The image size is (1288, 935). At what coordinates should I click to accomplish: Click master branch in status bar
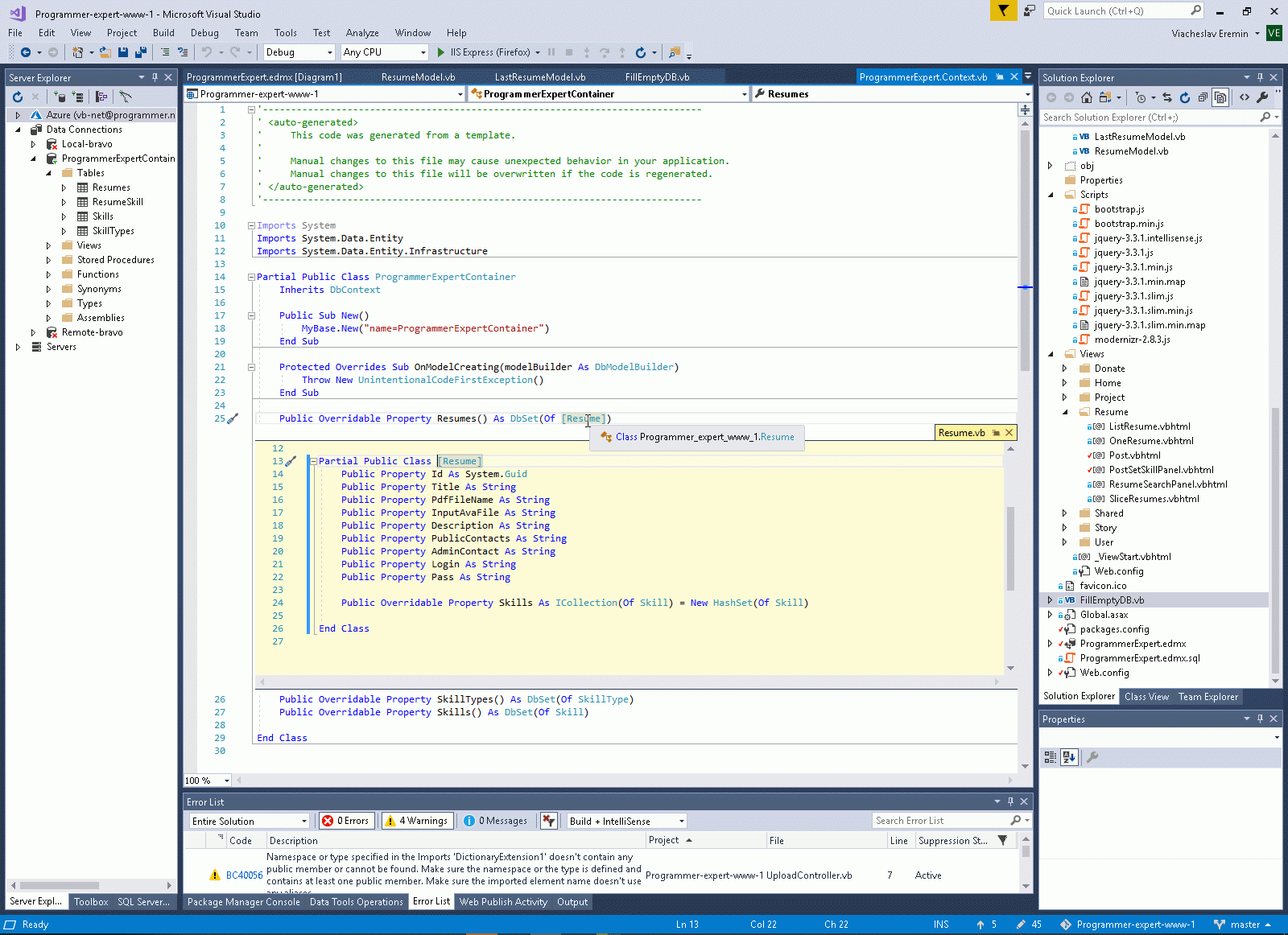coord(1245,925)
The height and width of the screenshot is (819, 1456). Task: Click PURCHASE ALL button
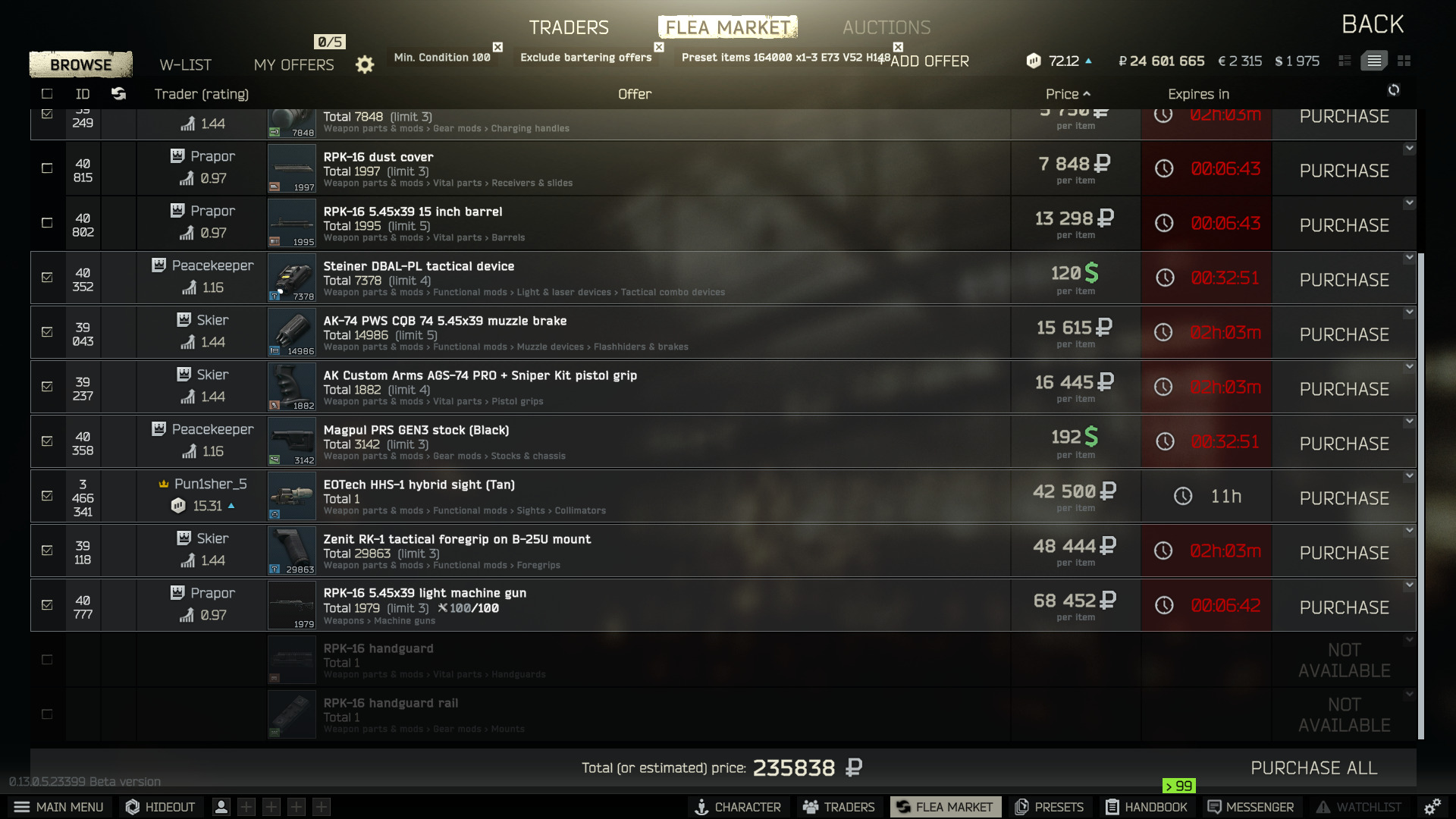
...
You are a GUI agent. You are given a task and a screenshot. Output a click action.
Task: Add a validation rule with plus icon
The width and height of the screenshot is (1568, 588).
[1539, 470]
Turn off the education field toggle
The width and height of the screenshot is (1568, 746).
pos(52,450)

[Exercise prompt] Convert the lines from the one containing "The image size" through the one containing "The height and", inclusive, into a numbered list, omitting blank lines and leaving the pictures out of your answer.

[Result]
1. The image size is (1288, 935). At what coordinates should I click to accomplish: Click master branch in status bar
2. coord(1245,925)
3. The height and width of the screenshot is (819, 1456). Task: Click PURCHASE ALL button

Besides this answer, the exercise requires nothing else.